## Exercise data
+---+

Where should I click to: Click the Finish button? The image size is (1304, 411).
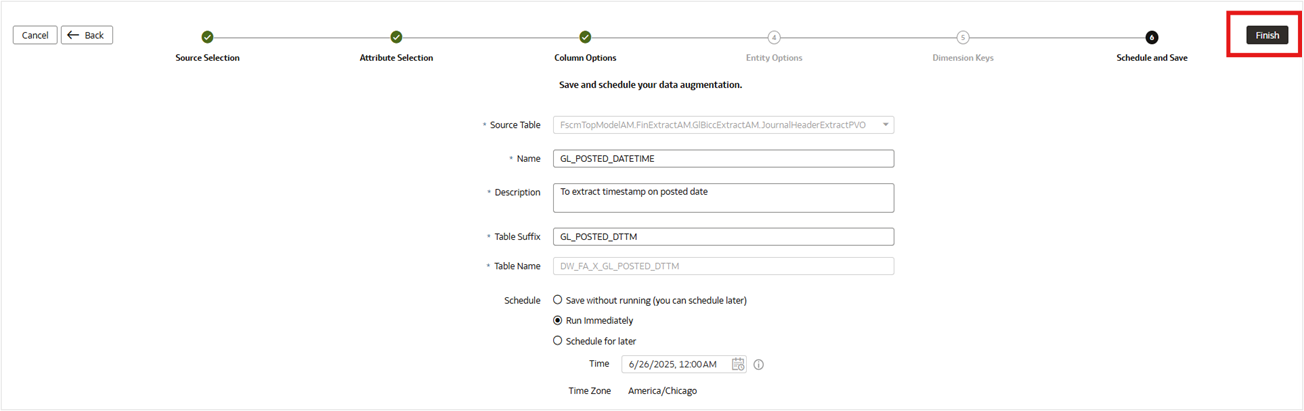tap(1267, 35)
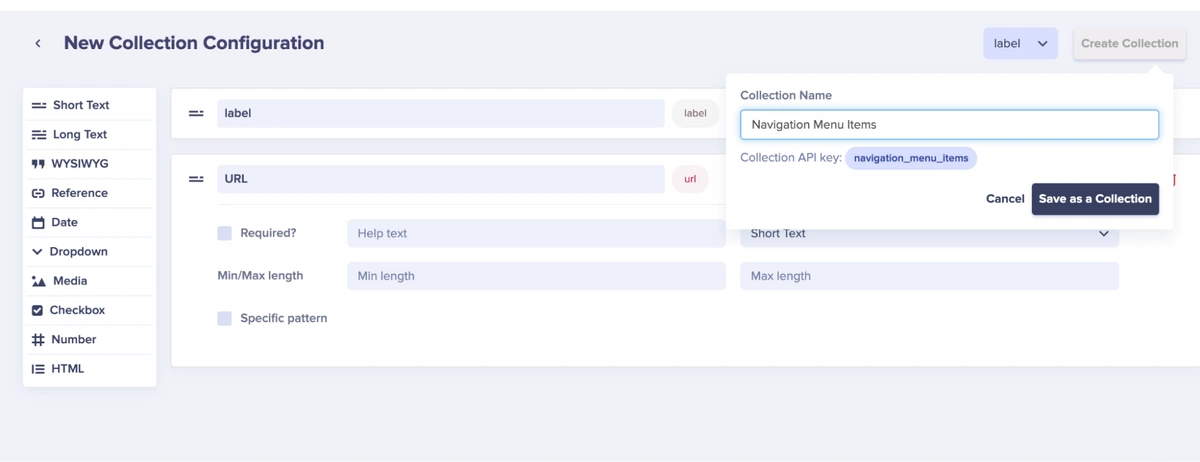Image resolution: width=1200 pixels, height=462 pixels.
Task: Select the Long Text field type icon
Action: pyautogui.click(x=39, y=135)
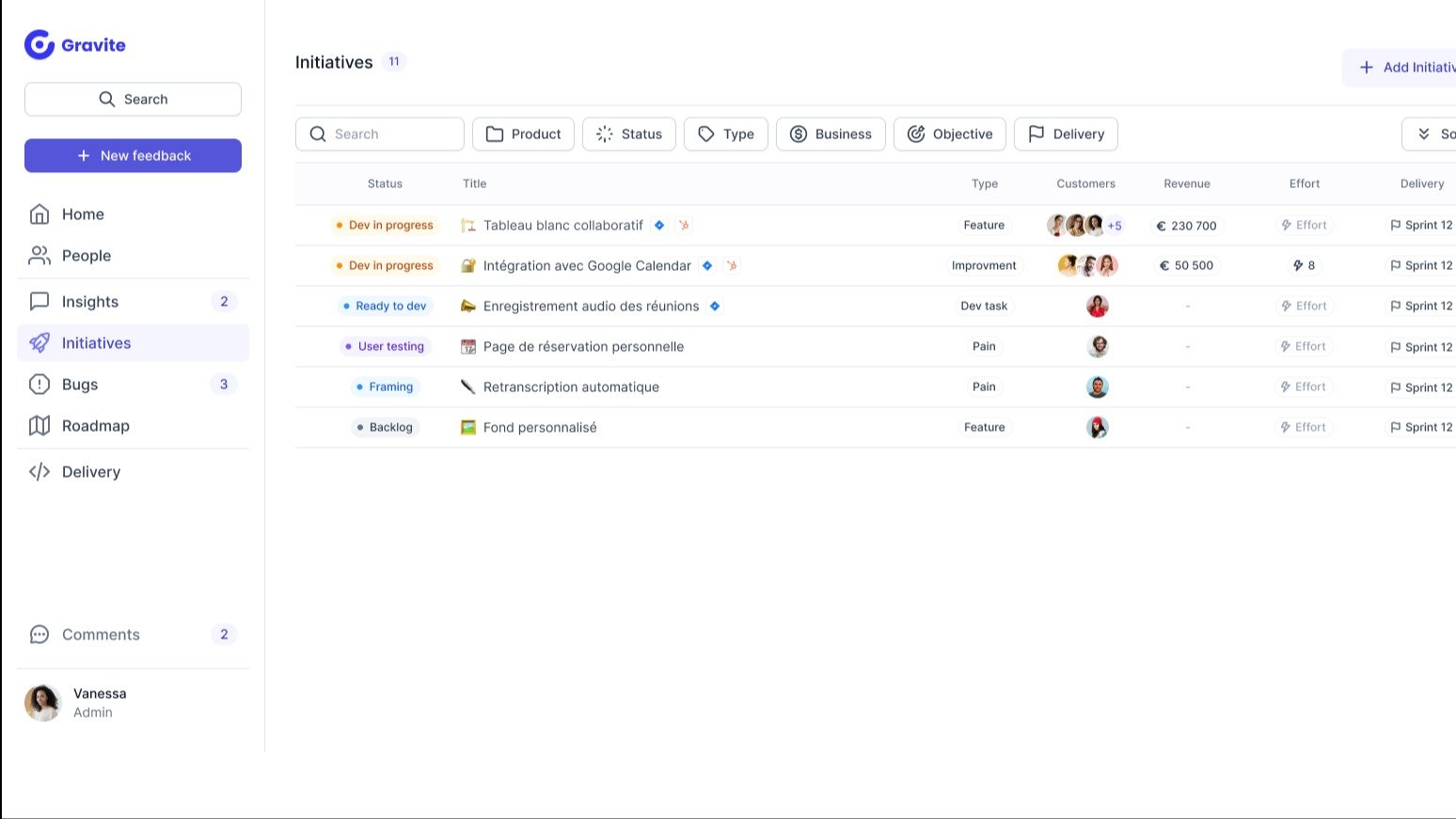Image resolution: width=1456 pixels, height=819 pixels.
Task: Open the Roadmap map icon
Action: click(x=40, y=426)
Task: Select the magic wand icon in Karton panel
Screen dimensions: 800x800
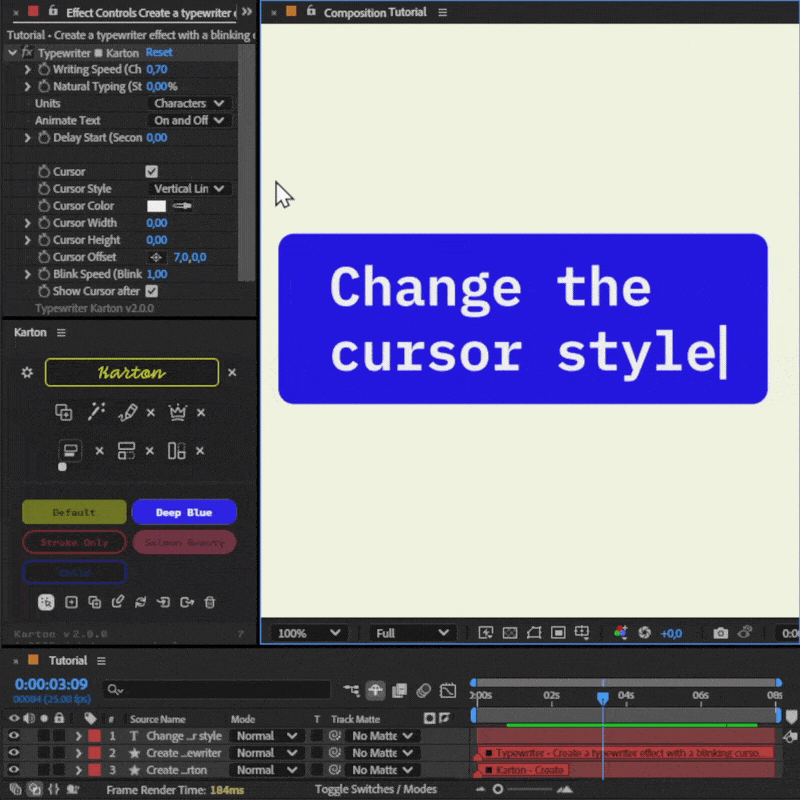Action: [x=97, y=412]
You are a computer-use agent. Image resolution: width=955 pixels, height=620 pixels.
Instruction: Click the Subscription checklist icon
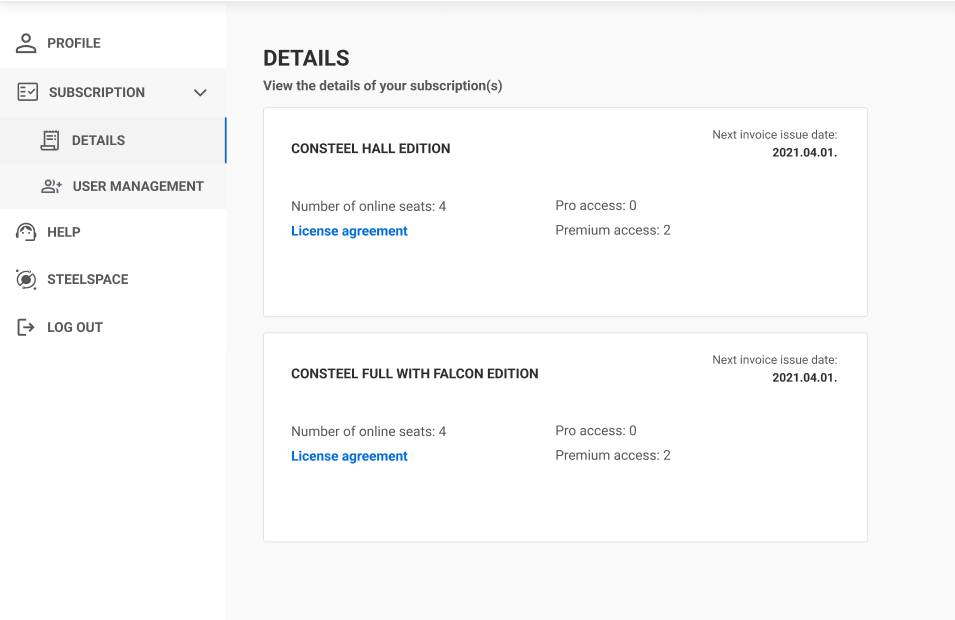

+---+

## What to do
Please, without any pictures, write out exactly the lines of the listing from its first line through the line that holds "Task: Select the magic", ends included, and nothing beyond them.

## Result of this task
Where should I click to: Click the Finish button? The image size is (1304, 411).
tap(1267, 35)
Image resolution: width=1200 pixels, height=462 pixels.
Task: Select the Long Text field type icon
Action: pyautogui.click(x=39, y=135)
Image resolution: width=1456 pixels, height=819 pixels.
Task: Open the Roadmap map icon
Action: click(x=40, y=426)
Task: Select the magic wand icon in Karton panel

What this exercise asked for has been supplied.